Keywords: Bronchial asthma, chronic respiratory disease, chronic obstructive pulmonary disease, occupational respiratory morbidity
|How to cite this article:|
Mohandas S, Francis PT, Rakesh P S, Antony P F. Assessment of respiratory morbidity among bus drivers and conductors of the state road transport corporation, Kochi, Kerala. J Family Med Prim Care 2019;8:3887-92
|How to cite this URL:|
Mohandas S, Francis PT, Rakesh P S, Antony P F. Assessment of respiratory morbidity among bus drivers and conductors of the state road transport corporation, Kochi, Kerala. J Family Med Prim Care [serial online] 2019 [cited 2020 Aug 10];8:3887-92. Available from: http://www.jfmpc.com/text.asp?2019/8/12/3887/272463
| Introduction|| |
Work-related illnesses are on the rise, with globally 2.3 million deaths annually being attributed to work. Around 2 million of this is attributable to work-related disease and 0.3 million owing to occupational injuries. There are several determinants for the health of a worker, including risk factors at the workplace leading to musculoskeletal diseases, respiratory diseases, hearing loss, circulatory diseases, stress-related disorders, cancers, accidents, communicable diseases, and others.
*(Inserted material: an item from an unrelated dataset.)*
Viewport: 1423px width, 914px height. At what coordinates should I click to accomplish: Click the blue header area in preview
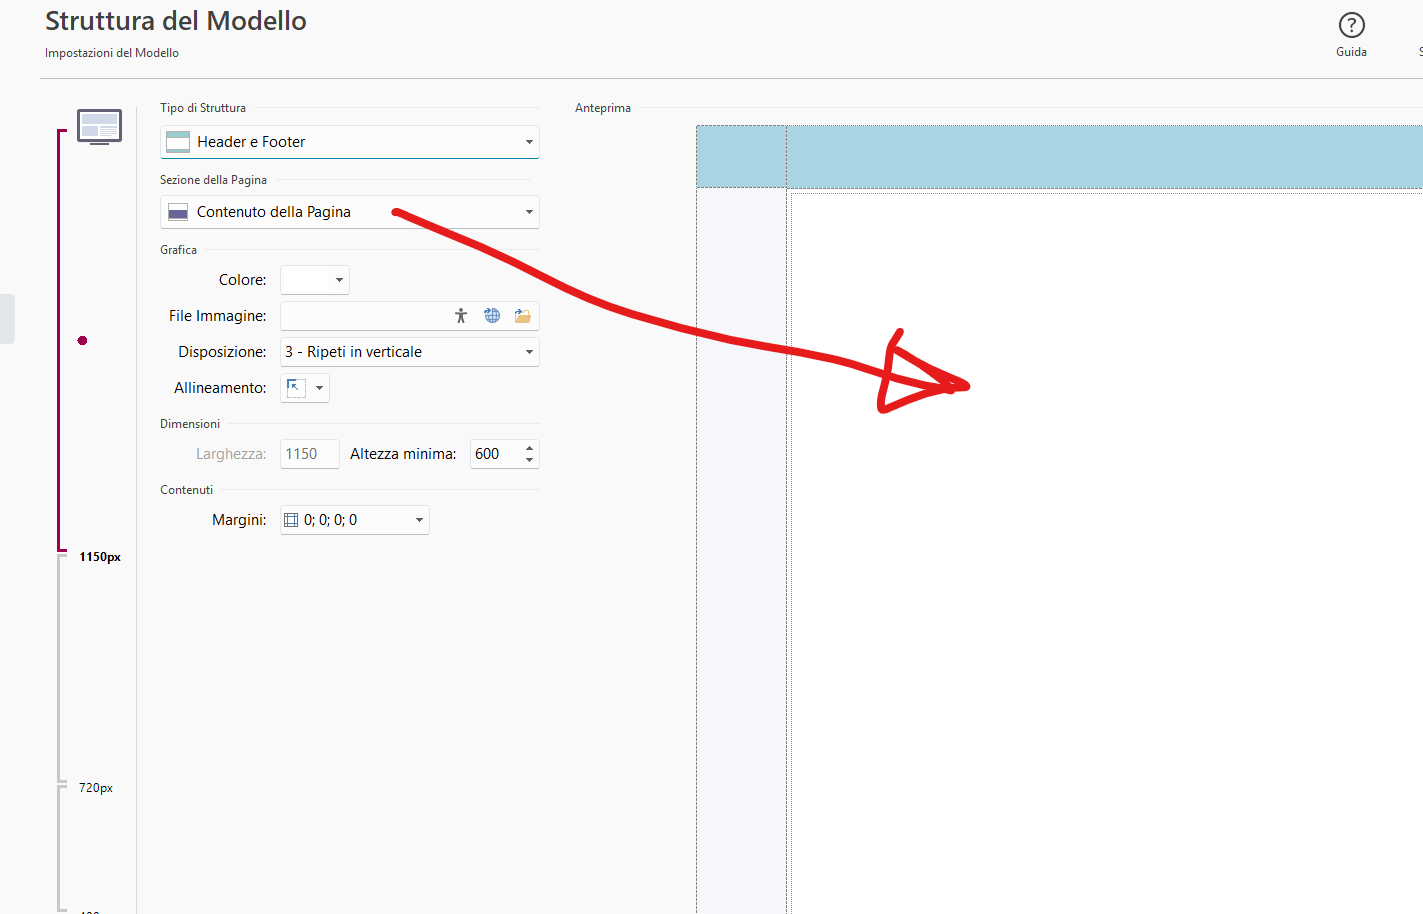[x=1100, y=157]
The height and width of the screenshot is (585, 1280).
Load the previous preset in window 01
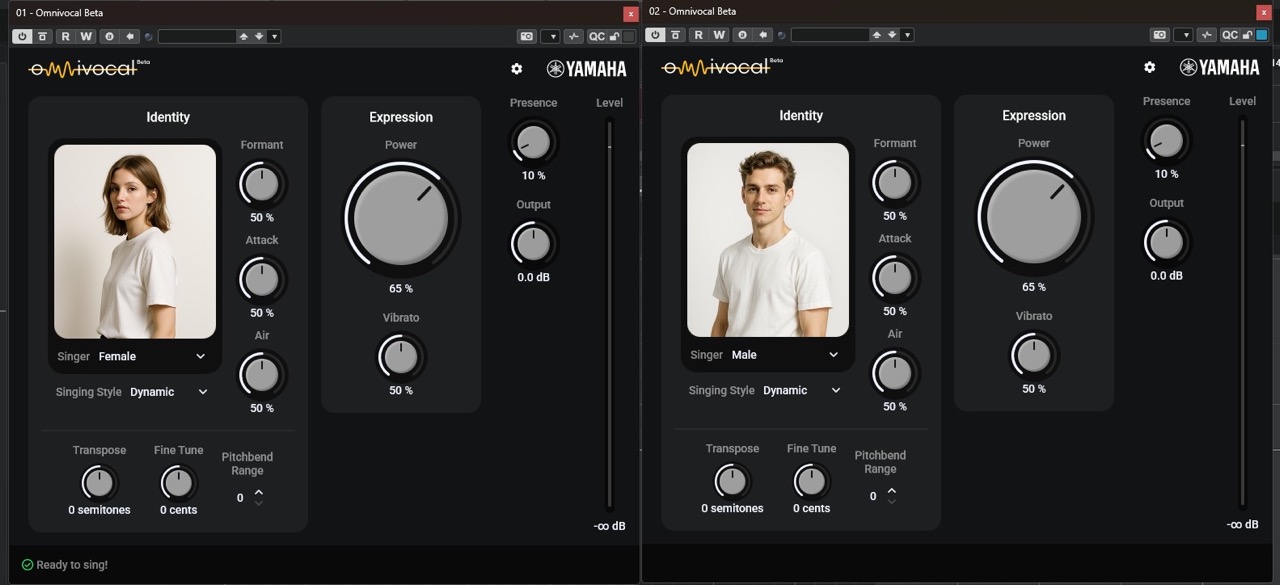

Among the several diseases causing work-related morbidity, chronic respiratory diseases (CRD's) play a major role. CRD's are a group of conditions affecting the airways and other structures of the lung. CRD's caused 7% of the global mortality in 2005. However, the exact global burden of CRDs is not available probably due to the lack of proper surveillance systems in most countries.
The two most common occupation-related CRDs are bronchial asthma and chronic obstructive pulmonary disease (COPD). As per the 2013 statistics reported by the Forum of International Respiratory Societies, the global disease burden of COPD was 200 million and that of bronchial asthma was 235 million. In the year 2000, WHO estimated that 13% of COPD and 11% of asthma globally were due to exposure to risk factors at the workplace. The mortality from bronchial asthma and COPD globally i.e. 38,000 and 318,000 deaths, in the year 2000 were due to occupational airborne exposures.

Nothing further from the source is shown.